Republicans Go On The Offensive During Impeachment Hearings
Rep. Jim Jordan, a fierce Trump ally who was moved to the House Intelligence Committee for the public hearings, led the offensive during the inquiry. Jordan and other GOP Reps highlighted the lack of direct communication between Trump and the diplomats as evidence that their testimonies were invalid. “And you’re their star witness,” Jordan said to Taylor.
“The first 2 ‘star’ witnesses in this impeachment sham have never even spoken to @POTUS,” tweeted Stephanie Grisham. “Think about that: in a Presidential impeachment hearing, the dems witnesses have never even spoken w President Trump. This country deserves so much better.”
However, critics note that the people who have spoken to Trump about the situation have all been ordered not to testify, including Mulvaney and Bolton.
“I’m not sure the House GOP has really thought through this argument they’re making that, in order to get to the heart of this scandal, we’d *really* need to hear from the people in Trump’s inner circle who are refusing to testify,” tweeted historian Kevin Cruse.
While the House Republicans’ impeachment hearing strategy has focused on dismissing the severity of the allegations and discrediting the witnesses, Senate Republicans appear to be developing a deeper plan. According to the Washington Post, McConnell and other GOP Senators want to draw out the impeachment hearings in order to hamper the presidential campaigns of frontrunners Sen. Bernie Sanders and Sen. Elizabeth Warren, who will be forced off the campaign trail for weeks to oversee the inquiry.
Is The Impeachment Hearing and Overall Inquiry Too Narrow?
The House Democratic leadership believes that maintaining a narrow focus on the president’s solicitation of a foreign power in the coming election is the best strategy for impeachment, critics argue the inquiry should include his more serious offenses.
“Regardless of what today’s impeachment hearings result in, it’ll always frustrate me that the Democrats in the House impeached Trump over Ukraine, Joe Biden and military aid, and not over the theft and caging of thousands of brown children,” tweeted the Intercept’s Mehdi Hasan.

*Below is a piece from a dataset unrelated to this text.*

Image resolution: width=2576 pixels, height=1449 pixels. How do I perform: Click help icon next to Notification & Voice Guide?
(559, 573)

In a twitter thread, Foreign Policy’s David Rothkopf expanded on some of the issues that could be brought forward in a more thorough inquiry:
“1. We know he lied under oath to Mueller 2. We know he violated both the foreign and domestic emoluments clauses of the Constitution 3. We know he violated FEC rules (per the Cohen case) 4. We know he obstructed justice many times (per Mueller)

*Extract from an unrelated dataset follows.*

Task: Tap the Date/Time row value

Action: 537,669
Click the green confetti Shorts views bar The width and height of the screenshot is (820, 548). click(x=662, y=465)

5. We know he failed to cooperate with subpoenas from the Congress 6. We know he violated the law requiring him to turn over his taxes to the Congress. These are all clear cut cases where there are mountains of proof and where prosecution of anyone else would take place.
There are, of course, many other cases of abuses of Congress, lying, potential tax fraud, serial abuse of women, commission of human rights abuses at our border, conspiracy w/a foreign enemy to attack our elections, abuse of power, negligence or worse in the case of Puerto Rico.”
Alan Hirsch, a legal expert and author of Impeaching the President: Past, Present, Future, describes himself as an “impeachment skeptic,” positing that the last-resort method is “inappropriate in president’s first term.” But while Hirsch argued against an impeachment hearing last year, he now believes that the raw volume of the president’s impeachable offenses, in addition to his efforts to enlist a foreign power’s help in the coming election, make him deserving of impeachment.
“When a president continually engages in inappropriate behavior to win an election, the election itself ceases to be a reliable way of removing him,” wrote Hirsch. “When a rotten administration repeatedly seeks to gain an improper advantage at the ballot box, it no longer makes sense to regard the ballot box as the only means of removing the president from office.”